This certainly is applicable to an elder who is unjustly deposed from office. The simple answer is that he must be restored to his office, if possible. The case is complicated by the fact that, unlike ministers, elders hold their office only for a term of a specified number of years. In the case of a minister who is wrongfully deposed, his name would be cleared of all wrongdoing, his faithfulness commended to the churches, and he would take up his work in his office again. If for some reason the church where he had been labouring already has another minister, he would be declared eligible for call in the churches. For the elder, if his term had expired by the time the mistake is discovered, then, while he is not restored to his office, the false charges against him must be confessed, his name cleared of any suspicion, and he must be recommended to the church for his faithfulness in the office. I suppose that there could even be a consistory decision to include his name in the next round of nominations.
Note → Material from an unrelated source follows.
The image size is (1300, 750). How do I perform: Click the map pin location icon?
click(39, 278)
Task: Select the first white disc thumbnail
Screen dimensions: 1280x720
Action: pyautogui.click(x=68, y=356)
Such confusion would be a cause for great grief in the churches and perhaps to avoid such a terrible situation and such an abuse of the holy office, the Church Order lays out a careful procedure for the discipline of an officebearer, and consistories freely bind themselves to mutual oversight in this matter from another consistory.
 Church Order 79, in The Confessions and the Church Order of the Protestant Reformed Churches (Grandville, MI: Protestant Reformed Churches in America, 2005), 402.
 Church Order 79, in ibid.
 Church Order 80, in ibid., 402–3.
 Church Order 80, in ibid., 403.
 Idzerd Van Dellen and Martin Monsma, The Church Order Commentary (Grand Rapids, MI: Zondervan, 1941), 324.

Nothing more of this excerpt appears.